One of the reasons deeper levels of surrender to God are difficult to get to is because we try to use our normal means of problem-solving. If I want to learn more about a subject, I research it. If I want to pick up an instrument, I practice it. If I want to be more successful at work, I put in more time, more energy, more effort.

 

The theme that runs through these strategies is that when we face challenges in life, our answer is to work harder, to do more, to push ourselves more.

 

But this is the reason it is so hard to give it all to God: you cannot try harder to surrender.

 

surrender

 

Surrender is about letting go. And there is not a way to push hard enough or hold tight enough to let go of something. Our experience bears this out; if trying harder could get us where we wanted to go spiritually, we would already be there.

 

So what do we do? If the problem is not a lack of trying hard enough, what is it? What prevents us from letting go?

 

Control.

 

We like it. We love the feeling of being in control; we hate the feeling of being out of control. If we give it all to God, that includes our fears, dreams, stress, frustrations, hopes, and expectations. It requires us to put more trust in God’s plan than our plan.

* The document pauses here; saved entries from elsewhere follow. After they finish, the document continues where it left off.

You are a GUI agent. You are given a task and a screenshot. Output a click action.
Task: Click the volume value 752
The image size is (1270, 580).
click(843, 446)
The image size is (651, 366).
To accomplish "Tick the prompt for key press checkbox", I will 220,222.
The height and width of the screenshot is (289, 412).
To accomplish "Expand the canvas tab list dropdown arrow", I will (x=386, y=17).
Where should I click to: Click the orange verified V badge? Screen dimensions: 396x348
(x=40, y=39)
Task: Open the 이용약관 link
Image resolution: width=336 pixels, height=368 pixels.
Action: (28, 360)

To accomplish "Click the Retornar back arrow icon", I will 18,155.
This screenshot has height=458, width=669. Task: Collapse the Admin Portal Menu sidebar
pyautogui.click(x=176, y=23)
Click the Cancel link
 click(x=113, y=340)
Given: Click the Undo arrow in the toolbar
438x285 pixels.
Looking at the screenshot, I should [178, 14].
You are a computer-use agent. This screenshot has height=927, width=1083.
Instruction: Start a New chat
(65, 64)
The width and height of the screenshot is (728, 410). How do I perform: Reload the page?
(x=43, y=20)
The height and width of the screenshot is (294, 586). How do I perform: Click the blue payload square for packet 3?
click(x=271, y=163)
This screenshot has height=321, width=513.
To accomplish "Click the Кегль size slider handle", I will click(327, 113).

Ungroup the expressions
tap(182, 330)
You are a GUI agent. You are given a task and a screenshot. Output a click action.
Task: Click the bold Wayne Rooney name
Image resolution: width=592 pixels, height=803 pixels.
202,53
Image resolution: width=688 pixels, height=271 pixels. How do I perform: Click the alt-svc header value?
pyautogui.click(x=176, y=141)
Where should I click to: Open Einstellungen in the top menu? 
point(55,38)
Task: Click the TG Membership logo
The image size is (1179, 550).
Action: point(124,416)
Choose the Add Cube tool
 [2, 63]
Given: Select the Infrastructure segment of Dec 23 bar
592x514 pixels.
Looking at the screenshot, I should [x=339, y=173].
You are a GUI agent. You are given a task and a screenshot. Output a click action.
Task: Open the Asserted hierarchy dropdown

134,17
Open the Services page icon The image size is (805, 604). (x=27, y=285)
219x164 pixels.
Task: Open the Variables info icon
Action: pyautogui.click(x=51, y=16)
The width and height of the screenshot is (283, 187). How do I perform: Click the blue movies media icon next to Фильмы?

It requires us to put more trust in the strategy of letting go than the strategy of trying harder.

 

Then, the difficulty of giving it all to God is more about tolerating uncertainty than “saying the right prayers” and “doing the right things.” It is about the process of letting go, so that we are free to give it all and not ruled by fear.

 

The fact that David walks through this process is part of what makes Psalm 23 so memorable and comforting:

 

The Lord is my shepherd; I shall not want.
    He makes me lie down in green pastures.
He leads me beside still waters.
  He restores my soul.
He leads me in paths of righteousness
    for his name's sake.

 

The psalm begins with an admission of frailty, with David identifying with sheep – animals with famously low intelligence – in comparison to his master, the shepherd.

 

Even though I walk through the valley of the shadow of death,
    I will fear no evil,
for you are with me;
    your rod and your staff,
    they comfort me.

 

Here, David speaks of the tension we all face. The dark valleys of Israel were terrifying to sheep. If shepherds were traveling late, sometimes the sheep would not follow, increasing the danger to themselves. Shepherds could stand in the middle of the flock, instead of leading from the front, in order to bring them comfort.

 

You prepare a table before me
    in the presence of my enemies;
you anoint my head with oil;
    my cup overflows.
Surely goodness and mercy shall follow me
    all the days of my life,
and I shall dwell in the house of the Lord
    forever.

 

In the psalm, the enemies do not disappear, but David can rest in their presence because he trusts in the presence of God.

 

sheep at sunrise

 

How do we give everything to God? It is about letting go the way David did. We let go of our pride, we seek comfort from the Shepherd instead of perceived safety, and we allow ourselves to relax in the middle of tensions.

 

When we start to let go, we become freer to give things to God. Because then we do not have to rely on our intelligence, our control, or our ability to solve everything. We rely on the Shepherd. His intelligence, His control, His ability to resolve and restore everything.

 

When we get to that place, it becomes easy to hand more and more to God as we realize that we never had control over those things in the first place. And there, it becomes clear that the comfort of the Shepherd is better than any of the comfort that holding on to stress or control can ever provide.